Les juges ont clos leur enquête sur le système présumé de fraude fiscale concernant UBS et sa filiale française

Paris – Des commerciaux suisses soupçonnés d’attirer une riche clientèle française lors de tournois ou de concerts, une caution record de plus d’1 milliard d’euros: les juges d’instruction ont clos vendredi une enquête emblématique sur un système présumé de fraude fiscale visant la banque suisse UBS et sa filiale française, a-t-on appris de source judiciaire lundi.
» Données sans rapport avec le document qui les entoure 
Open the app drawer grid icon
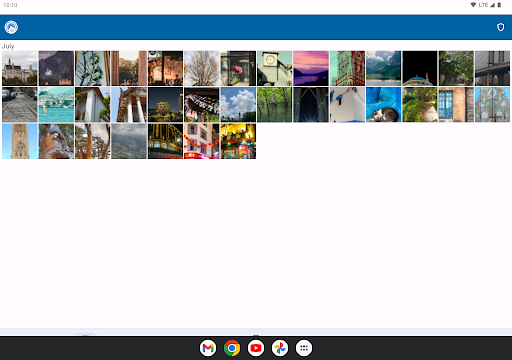 click(304, 348)
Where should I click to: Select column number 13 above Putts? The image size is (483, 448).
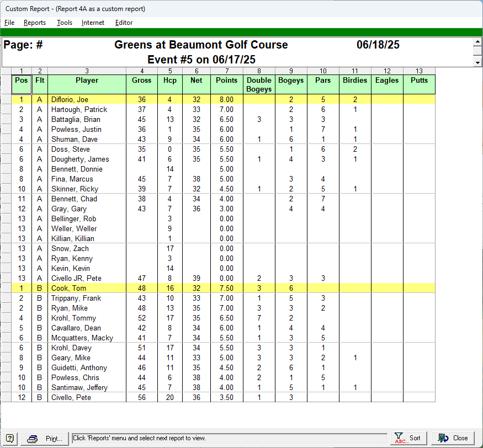coord(419,71)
Lancée après la dénonciation d’anciens salariés, cette enquête, comme celles visant HSBC, s’inscrit dans le contexte d’une offensive contre la fraude fiscale dans plusieurs pays. En 2014, le G20 et les Etats membres de l’OCDE ont adopté le principe de l’échange automatique de données fiscales, ce qui sur le papier signe la fin du secret bancaire. En 2018, ils seront plus de 90 pays à l’appliquer, dont la Suisse, qui s’y est engagée.

L’une des pièces à l’origine du dossier était une note anonyme transmise à l’Autorité de contrôle prudentiel (ACP) qui détaillait un système de double comptabilité, par écrit ou informatique, permettant de noter les ouvertures de comptes non déclarées en Suisse réalisées par des commerciaux en France.

Ce système aurait permis de ne pas laisser de trace officielle, tout en garantissant un calcul discret des bonus des chargés d’affaires pour leurs opérations en France.

D’abord mise en examen en juin 2013 pour démarchage illicite, la banque suisse UBS AG avait été mise en examen en juillet 2014 pour blanchiment aggravé de fraude fiscale, après l’échec de négociations sur une possible procédure de plaider-coupable.

Les juges d’instruction Guillaume Daïeff et Serge Tournaire avaient assorti cette mise en examen d’une caution d’1,1 milliard d’euros, que la banque a contestée en vain, devant la cour d’appel de Paris puis devant la Cour de cassation. La filiale française est également mise en examen pour complicité.

– Mandats d’arrêt –

La fin des investigations ouvre une période durant laquelle les parties peuvent faire des observations ou demander des actes d’enquête, avant les réquisitions attendues du parquet national financier (PNF) puis un renvoi ou non des protagonistes en procès, décidé par les juges d’instruction.

Des documents remis par l’Allemagne aux juges leur ont permis d’évaluer à environ 13 milliards de francs suisses (près de 12 milliards d’euros) les avoirs de quelque 38.000 clients français dans la banque en 2008, a rapporté à l’AFP une source proche du dossier. Tous les cas ne relèvent pas forcément de la fraude fiscale. UBS réfute les accusations et considère que son implication dans des opérations de fraude fiscale n’est pas démontrée.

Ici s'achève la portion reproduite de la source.